Nowadays everyone is too siloed, too narrowly specialized, too dumb. One of the most popular and influential music artists of the last quarter century brags about his supposed illiteracy, while, on the other hand, one of its most acclaimed novelists has not seen a film or a gallery exhibition in more than fifty years. I wager that Gerald Murnane’s work will stand the test of time better than Kanye West’s, despite the latter being so much more well-known than the former. Murnane’s peculiarities, like never being fully immersed in water or never flying in an airplane, are much more charming and generative of good books that sit with you a long while, but those books are hermetic, their aesthetic prescriptions doctrinaire, and cherished by those who, unlike their particular Literaturpapst, deplore the contemporary media environment but are unable or unwilling to reject it wholesale. The great writers of Friedrich’s era were never so withdrawn.
But what about the painting itself? It was glorious to see it in person. It’s big: 43 inches by 67. As metaphors go, “a broader canvas” is less abstract than most. And abstract is the watchword. A close inspection of Monk by the Sea—discouraged by the museum guards, of course—shows details, shows whole sections that would not be out of place in a Rothko. J.M.W. Turner is the undisputed master of modernism before modernism but much of Friedrich’s work—Monk by the Sea and his late drawings in particular—also anticipates a turn away from figuration, from classical perspective and classical subject matter. It was controversial in Friedrich’s own lifetime for those very reasons.
The scale of the painting is hard to convey in a photograph but so is the luster of the paint. The seaside dunes are not so much pale as they are lunar, glowing with a bluish tint. This is all the more striking since the scene takes place in the daylight, albeit daylight obscured mist and sea spray. Kleist writes that the painting appears to be gazing back at us in its austere, confrontational simplicity. But our gaze is confronting the painting too. We, as living mobile beings, represent an impossible world the monk, frozen as he is in his upright, almost stentorian pose. The whole fabric of his reality can be shredded by a single rustle of the grass. Our gaze, guided by the lights of the exhibition hall, finds itself reflected in the dunes, the first incursion into a sad but harmonious world. That’s why, I think, Kleist ends the review the way he does, by concentrating on viewers of the exhibition, those “who, in pairs, pass by the picture from morning to evening.” This was the same last week as it was two centuries ago: shadowy figures whisper their commentary, while the monk, his back turned to us, gazes out at a petrified sea.
Since I cannot attend, I really appreciate seeing the exhibit through your eyes.

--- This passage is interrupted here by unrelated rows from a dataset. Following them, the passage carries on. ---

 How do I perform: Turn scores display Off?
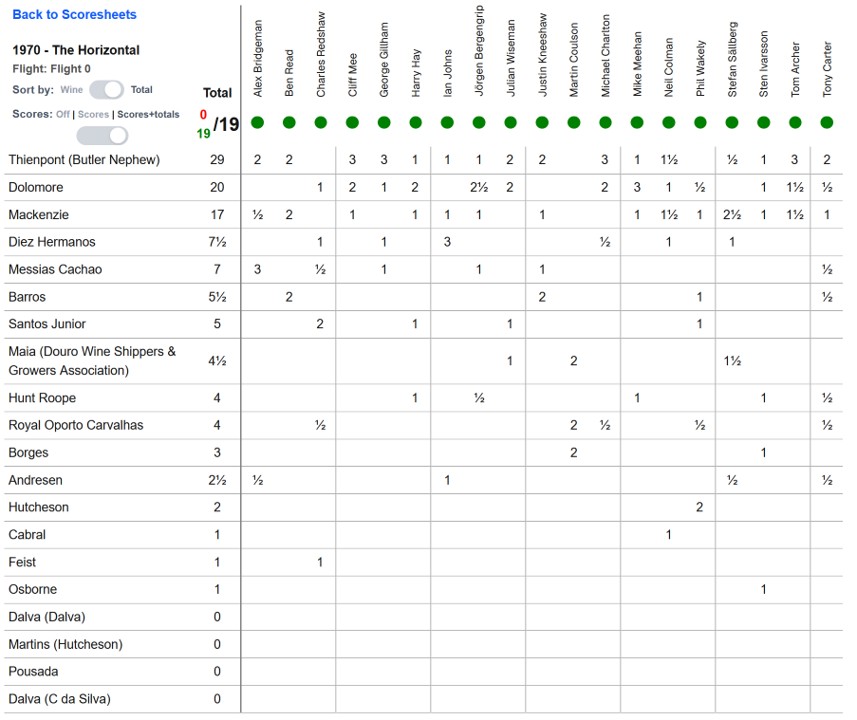point(63,115)
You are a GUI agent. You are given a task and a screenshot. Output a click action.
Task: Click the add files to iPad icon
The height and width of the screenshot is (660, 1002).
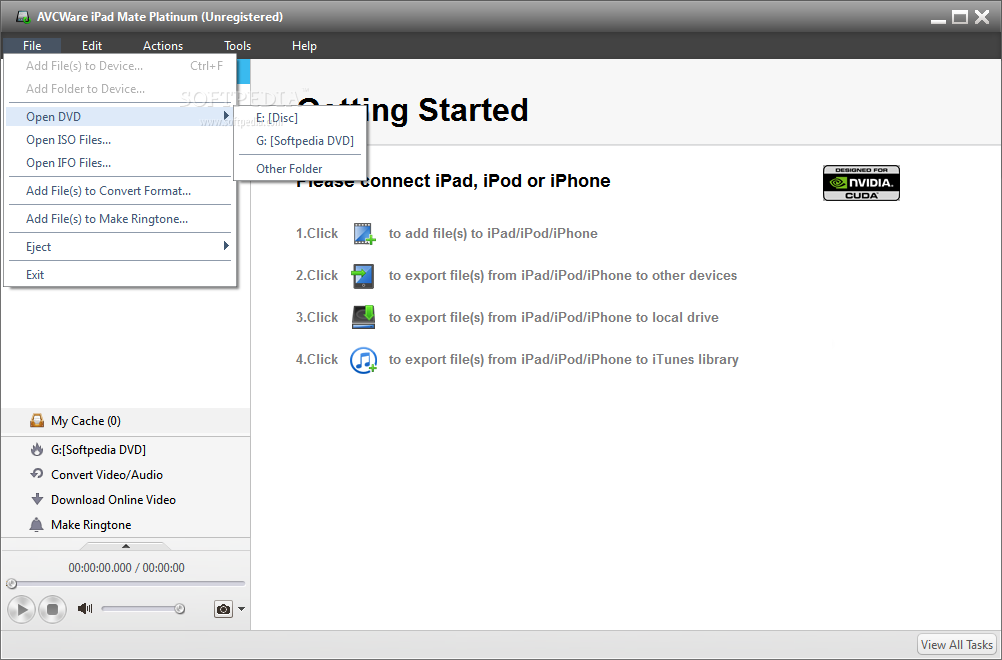pos(363,234)
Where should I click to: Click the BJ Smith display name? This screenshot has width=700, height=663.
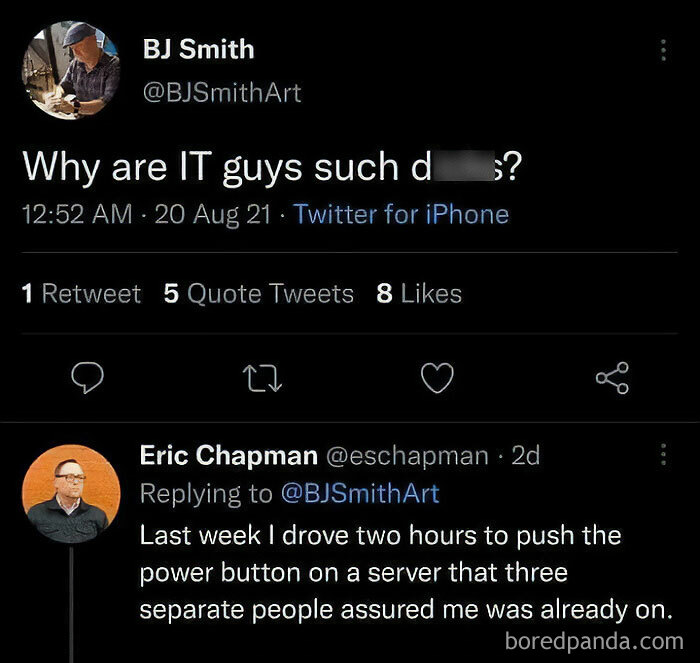198,49
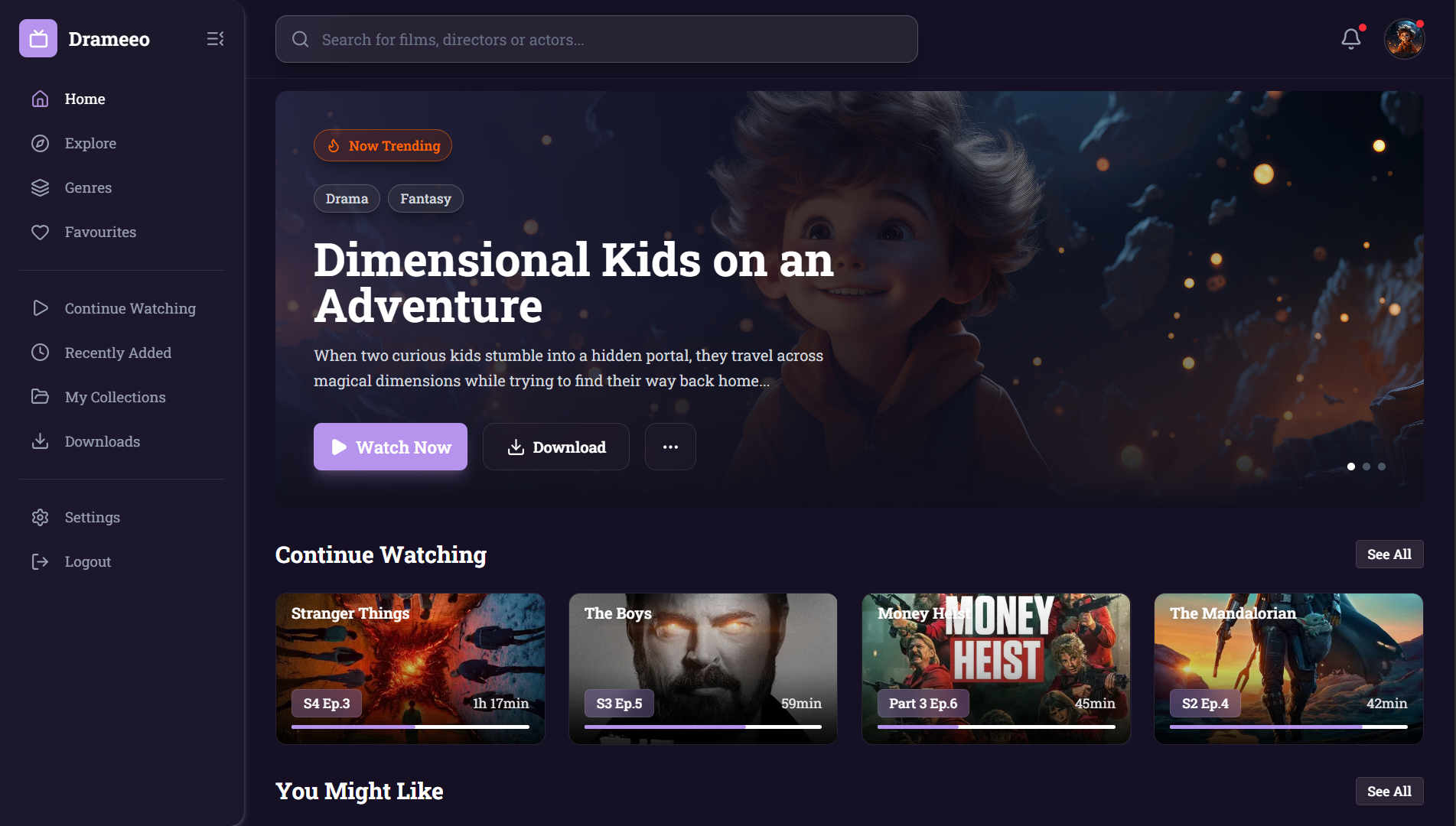This screenshot has height=826, width=1456.
Task: Click the Favourites heart icon
Action: coord(40,233)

Omitting Kleist's name also exposes an anglophilic bias against 'foreign' literature. This may explain Romanticism's identity problem--for many anglophiles reduced to Wordsworth, Coleridge, and Byron. I'm sure you'll have more to say about Kleist, but I loved the sophisticated dialogue he overheard at the exhibit where the Monk was shown. The 14-year-old future King of Prussia who bought the painting also deserves some recognition for his artistic 'foresight'.